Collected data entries
-- Opening Marker --

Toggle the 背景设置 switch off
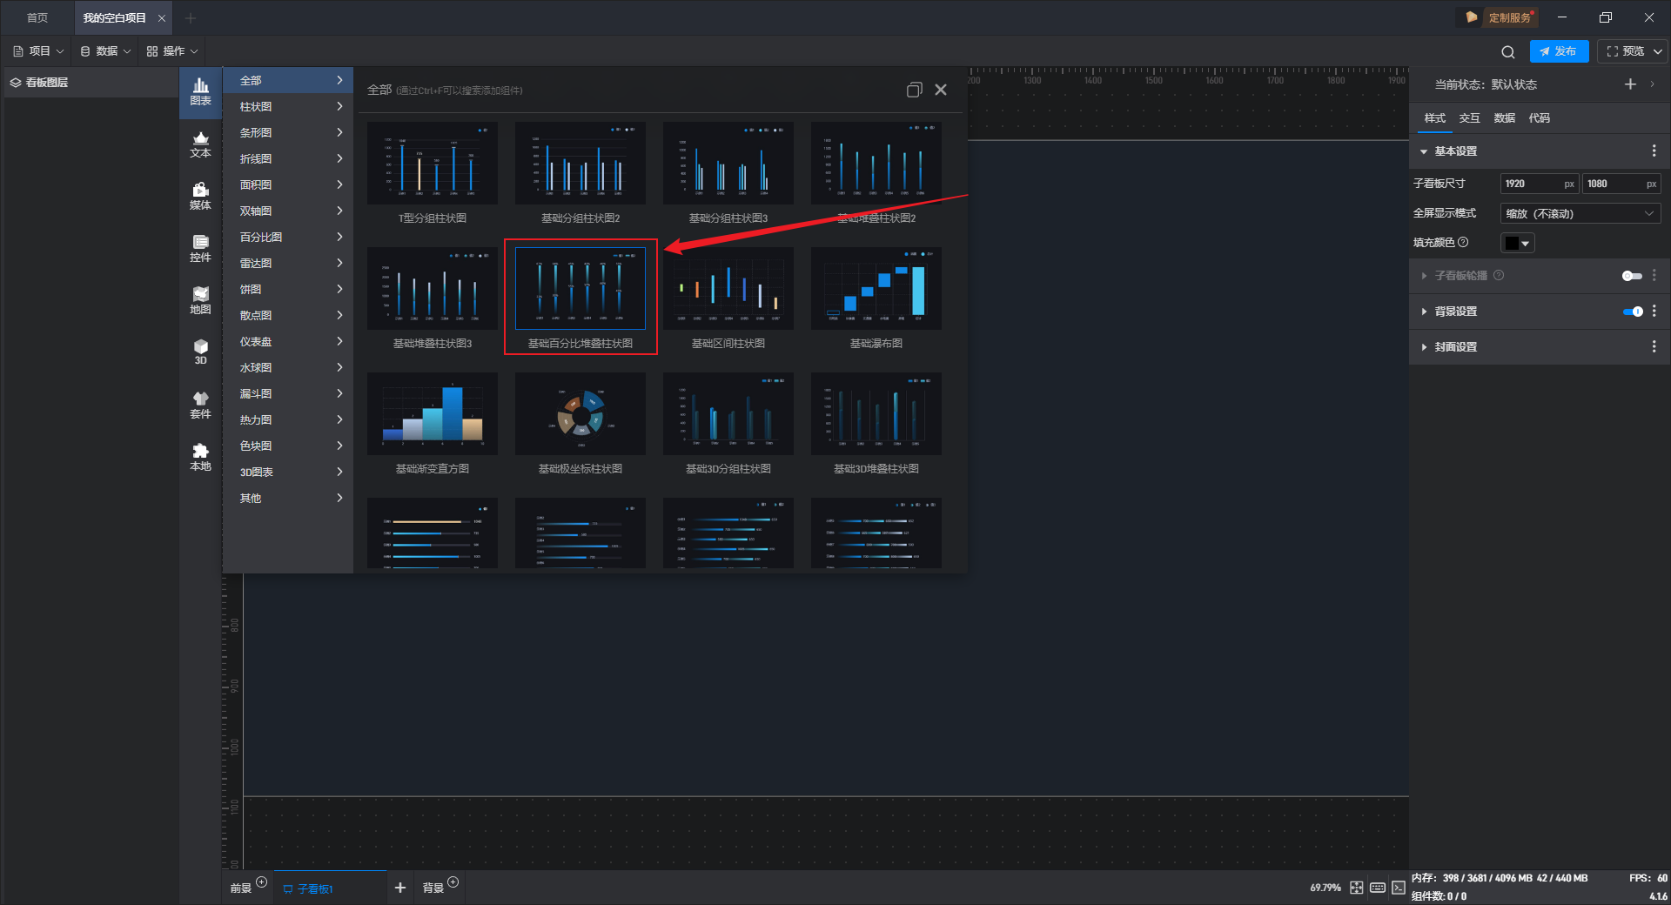This screenshot has height=905, width=1671. pyautogui.click(x=1632, y=312)
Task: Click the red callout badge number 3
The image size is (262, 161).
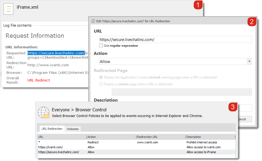Action: [232, 107]
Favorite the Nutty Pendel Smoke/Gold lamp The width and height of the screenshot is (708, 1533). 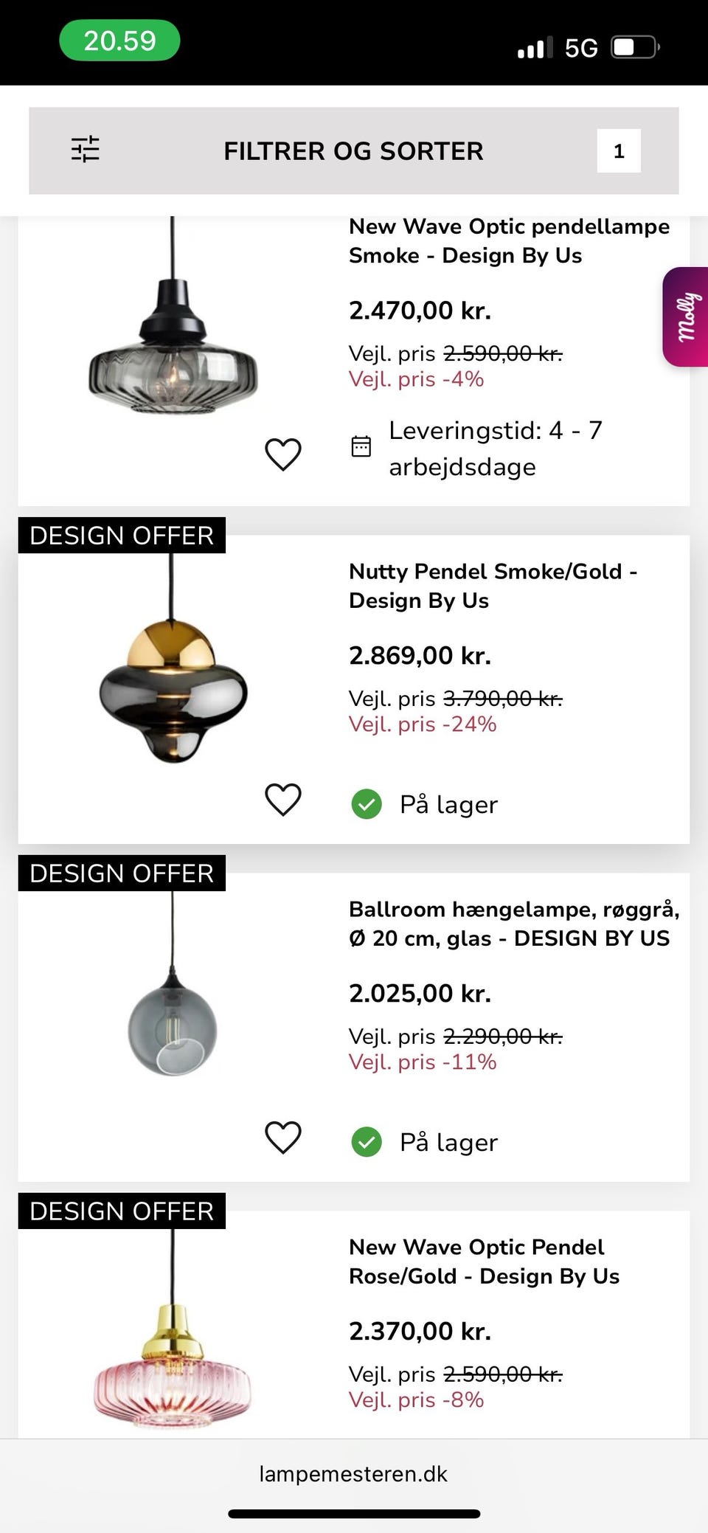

-- Closing Marker --

* **Work required**
The expected output is every entry above, character for character, with no pictures.

* **Result**
Toggle the 背景设置 switch off
This screenshot has height=905, width=1671. pyautogui.click(x=1632, y=312)
Task: Click the red callout badge number 3
The image size is (262, 161).
Action: [232, 107]
Favorite the Nutty Pendel Smoke/Gold lamp The width and height of the screenshot is (708, 1533). 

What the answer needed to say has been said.